OEB Special Seminar

Date: 

Thursday, February 20, 2020, 3:30pm

Location: 

Biological Labs Lecture Hall 1080, 16 Divinity Avenue

Peter WilfPeter Wilf
Professor of Geosciences, Pennsylvania State University

Fossil Plants and Global Change: The Past Can Save the Future

Abstract: Fossils directly reveal the responses of life through time to the dynamic Earth system, providing invaluable insights for the modern world. We make extensive, well-dated collections of fossil plants to investigate intervals of global change, concentrating on the ca. 20 million years encompassing the end-Cretaceous extinction and recovery followed by Paleocene-Eocene global warming. Fossil leaves with abundant, diverse insect-feeding damage show positive correlations of feeding intensity and diversity with temperature, a significant end-Cretaceous plant and insect extinction followed by a bizarre interval of decoupled plant and insect diversity, and the earliest records of several trophic associations. The significant responses of the plant-insect system to past temperature shifts are highly relevant to anthropogenic warming, whereas the suddenness and severity of the end-Cretaceous extinction make it an especially informative analog for modern extinctions. In Patagonia, Cretaceous to Eocene floras exhibit high biodiversity and rich biogeographic links to modern-day West Pacific rainforests via the ancient Gondwanan connection. Spectacular examples include early Eocene fossils of Eucalyptus (gums), Castanopsis (Asian chinquapin), and Agathis (kauris), all long extinct in South America due to post-Gondwanan cooling and aridification. Many Patagonian fossils are older than corresponding molecular age estimates and physically demonstrate Gondwanan history for their lineages. Fossils spotlight the need to conserve living analogs, and paleontological values contribute to the establishment of reserves around the world that protect living-fossil organisms, including World Heritage sites. However, the living rainforests that harbor the Gondwanan diaspora flora are under severe anthropogenic pressure. Southeast Asia faces the most severe extinction risks on the planet, yet its fossil history remains poorly known.

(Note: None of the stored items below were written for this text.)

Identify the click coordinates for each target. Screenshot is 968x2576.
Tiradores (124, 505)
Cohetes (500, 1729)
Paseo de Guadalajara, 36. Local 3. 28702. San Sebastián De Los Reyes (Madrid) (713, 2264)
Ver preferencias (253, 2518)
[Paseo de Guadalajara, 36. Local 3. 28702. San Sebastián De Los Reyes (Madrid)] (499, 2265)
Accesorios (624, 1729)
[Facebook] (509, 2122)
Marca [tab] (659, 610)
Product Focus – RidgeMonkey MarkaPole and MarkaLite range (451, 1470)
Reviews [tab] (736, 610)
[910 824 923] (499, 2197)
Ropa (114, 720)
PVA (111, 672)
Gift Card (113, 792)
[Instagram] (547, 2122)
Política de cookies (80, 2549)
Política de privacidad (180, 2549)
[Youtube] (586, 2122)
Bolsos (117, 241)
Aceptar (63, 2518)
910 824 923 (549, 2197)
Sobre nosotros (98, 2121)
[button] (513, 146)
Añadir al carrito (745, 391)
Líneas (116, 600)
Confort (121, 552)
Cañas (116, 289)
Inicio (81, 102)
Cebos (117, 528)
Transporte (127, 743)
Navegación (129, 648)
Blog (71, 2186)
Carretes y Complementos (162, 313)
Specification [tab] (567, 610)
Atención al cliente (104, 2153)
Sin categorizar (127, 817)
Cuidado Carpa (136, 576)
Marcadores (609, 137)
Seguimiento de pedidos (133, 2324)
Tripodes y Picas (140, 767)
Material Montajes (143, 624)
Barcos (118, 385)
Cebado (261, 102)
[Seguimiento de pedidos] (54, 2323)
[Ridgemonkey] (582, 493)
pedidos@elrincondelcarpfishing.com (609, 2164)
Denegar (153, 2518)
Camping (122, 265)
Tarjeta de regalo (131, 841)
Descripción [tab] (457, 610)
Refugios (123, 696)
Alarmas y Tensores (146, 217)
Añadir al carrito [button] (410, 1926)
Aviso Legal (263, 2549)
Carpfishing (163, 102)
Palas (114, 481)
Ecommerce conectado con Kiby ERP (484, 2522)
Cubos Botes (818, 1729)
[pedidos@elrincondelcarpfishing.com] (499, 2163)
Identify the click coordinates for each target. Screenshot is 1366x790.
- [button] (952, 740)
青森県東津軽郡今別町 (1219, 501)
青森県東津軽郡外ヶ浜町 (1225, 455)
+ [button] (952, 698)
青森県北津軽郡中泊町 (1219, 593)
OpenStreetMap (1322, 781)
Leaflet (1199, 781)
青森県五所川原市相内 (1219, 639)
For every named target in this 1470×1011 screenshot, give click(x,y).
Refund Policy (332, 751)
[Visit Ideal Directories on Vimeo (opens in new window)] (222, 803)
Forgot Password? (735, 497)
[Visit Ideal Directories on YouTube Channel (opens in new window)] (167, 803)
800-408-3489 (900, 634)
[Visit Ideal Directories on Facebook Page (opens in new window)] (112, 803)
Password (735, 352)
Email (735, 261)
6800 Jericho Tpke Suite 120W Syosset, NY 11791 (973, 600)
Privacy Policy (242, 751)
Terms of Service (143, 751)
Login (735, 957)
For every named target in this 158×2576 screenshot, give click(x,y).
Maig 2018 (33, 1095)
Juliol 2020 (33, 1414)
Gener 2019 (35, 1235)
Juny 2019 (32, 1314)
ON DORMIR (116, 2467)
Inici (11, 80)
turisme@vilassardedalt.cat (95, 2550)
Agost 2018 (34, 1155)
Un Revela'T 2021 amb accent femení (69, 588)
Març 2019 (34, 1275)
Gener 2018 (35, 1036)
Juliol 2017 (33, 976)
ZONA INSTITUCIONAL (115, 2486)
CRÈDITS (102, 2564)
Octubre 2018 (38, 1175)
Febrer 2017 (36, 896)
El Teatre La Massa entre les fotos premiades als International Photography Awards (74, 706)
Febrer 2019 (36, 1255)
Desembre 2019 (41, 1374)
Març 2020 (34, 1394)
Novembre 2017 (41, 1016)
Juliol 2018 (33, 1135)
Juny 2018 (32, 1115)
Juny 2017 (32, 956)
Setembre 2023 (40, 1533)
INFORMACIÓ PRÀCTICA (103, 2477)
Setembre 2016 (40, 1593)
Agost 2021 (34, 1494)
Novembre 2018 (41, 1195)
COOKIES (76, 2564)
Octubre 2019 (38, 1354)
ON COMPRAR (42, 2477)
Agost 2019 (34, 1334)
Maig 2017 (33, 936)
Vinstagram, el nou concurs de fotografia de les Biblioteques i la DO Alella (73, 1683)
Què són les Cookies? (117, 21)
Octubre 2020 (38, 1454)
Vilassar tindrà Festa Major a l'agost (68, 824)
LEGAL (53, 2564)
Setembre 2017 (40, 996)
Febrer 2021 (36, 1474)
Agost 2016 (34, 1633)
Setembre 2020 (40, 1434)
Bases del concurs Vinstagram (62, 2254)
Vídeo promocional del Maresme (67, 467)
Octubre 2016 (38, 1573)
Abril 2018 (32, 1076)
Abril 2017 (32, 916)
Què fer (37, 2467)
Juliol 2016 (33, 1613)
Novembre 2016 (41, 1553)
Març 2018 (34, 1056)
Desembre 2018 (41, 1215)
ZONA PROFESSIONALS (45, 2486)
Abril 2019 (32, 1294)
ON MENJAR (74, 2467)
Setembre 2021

To unravel the complex biogeographic origins of the region, we are engaged in new paleobotanical efforts in Malesia and areas that have contributed to its flora through earth-history events (Indochina, India-Pakistan, Patagonia, Australia). To propel this work, and to unlock a large sector of paleobotanical ‘dark data’ more generally, we are developing new computer vision tools to rapidly increase the quality and quantity of fossil-leaf identifications.